I had spoken to Andrés, telling him that we had to lift the lads. That we had to go back to the World Cup. It was really hard. When we went to take the bus, he told me he had an offer to work for a radio and TV company on the World Cup. I told him: “Andrés, you have always been a guy who has always shown your face, in the good times and the bad times you have given interviews. I think the best thing is for you to come back to Colombia, face the music and then go back.” He said yes, and we went to Colombia. And what happened, happened. On the return flight there was me sitting here, Faustino (Asprilla) and Andrés who told Faustino: “Don’t go out drinking, the atmosphere is very tense and something might happen to you.” But it was him that went out to have fun and it did happen, to Andrés. It is one of the worst things that has happened in my life. Still hurts my soul.

Afterwards we restarted with a lot of pain, but also with that love of football, because it’s in your blood. You love your country, I loved the players of that era a lot. We were family.

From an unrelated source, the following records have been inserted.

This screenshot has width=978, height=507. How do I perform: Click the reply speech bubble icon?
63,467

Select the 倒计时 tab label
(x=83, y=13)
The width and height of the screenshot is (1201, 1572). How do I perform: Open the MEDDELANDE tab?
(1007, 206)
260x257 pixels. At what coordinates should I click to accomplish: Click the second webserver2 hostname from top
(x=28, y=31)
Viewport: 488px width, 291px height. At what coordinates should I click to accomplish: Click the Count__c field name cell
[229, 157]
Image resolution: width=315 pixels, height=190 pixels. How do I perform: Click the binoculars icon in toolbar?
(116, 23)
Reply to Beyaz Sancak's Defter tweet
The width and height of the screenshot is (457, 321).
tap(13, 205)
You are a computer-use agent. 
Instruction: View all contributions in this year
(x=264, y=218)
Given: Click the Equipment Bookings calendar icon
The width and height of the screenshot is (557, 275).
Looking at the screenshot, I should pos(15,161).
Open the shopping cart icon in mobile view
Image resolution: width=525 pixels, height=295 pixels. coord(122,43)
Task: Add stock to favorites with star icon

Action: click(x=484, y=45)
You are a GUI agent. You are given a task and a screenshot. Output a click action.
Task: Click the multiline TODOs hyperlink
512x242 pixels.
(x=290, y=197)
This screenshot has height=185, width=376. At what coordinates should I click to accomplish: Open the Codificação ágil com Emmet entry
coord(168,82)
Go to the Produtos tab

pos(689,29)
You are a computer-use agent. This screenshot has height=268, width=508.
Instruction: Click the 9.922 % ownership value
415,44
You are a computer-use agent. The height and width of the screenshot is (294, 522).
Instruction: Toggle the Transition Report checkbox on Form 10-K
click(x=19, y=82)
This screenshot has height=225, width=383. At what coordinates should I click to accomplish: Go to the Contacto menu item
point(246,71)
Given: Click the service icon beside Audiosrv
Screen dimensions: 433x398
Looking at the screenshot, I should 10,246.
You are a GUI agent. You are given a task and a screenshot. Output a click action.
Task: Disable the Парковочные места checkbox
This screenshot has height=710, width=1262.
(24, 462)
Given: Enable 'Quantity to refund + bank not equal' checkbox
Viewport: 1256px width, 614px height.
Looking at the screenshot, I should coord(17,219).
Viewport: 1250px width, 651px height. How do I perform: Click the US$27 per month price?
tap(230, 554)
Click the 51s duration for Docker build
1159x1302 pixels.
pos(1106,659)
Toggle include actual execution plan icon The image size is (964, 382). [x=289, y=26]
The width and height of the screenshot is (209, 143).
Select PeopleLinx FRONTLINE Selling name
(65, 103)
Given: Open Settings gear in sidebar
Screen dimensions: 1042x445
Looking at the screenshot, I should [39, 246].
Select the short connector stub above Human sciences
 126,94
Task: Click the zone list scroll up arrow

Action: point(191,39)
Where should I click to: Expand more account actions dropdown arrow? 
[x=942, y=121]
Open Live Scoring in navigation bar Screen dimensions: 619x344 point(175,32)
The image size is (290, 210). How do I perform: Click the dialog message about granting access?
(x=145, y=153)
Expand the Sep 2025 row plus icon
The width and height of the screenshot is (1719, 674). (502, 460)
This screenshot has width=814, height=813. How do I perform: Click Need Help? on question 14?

I think to have lifted ourselves and got to the World Cup in France after that… That is to have a lot of fighting spirit, manhood, self-esteem and pride. And in 1997 we were already on the way down even because it was a team that had played the qualifying rounds for ‘90, ‘94 and ‘98. A lot of journalists, a lot of people were asking me to drop the icons, but I said that I wasn’t going to get rid of the country’s icons. We went to the World Cup and we got destroyed, as ever. We went to three World Cups and in the three, when we got back home, we were mistreated. They said that we were failures. Everything they could say, they said. But history is there. We went to three World Cups.”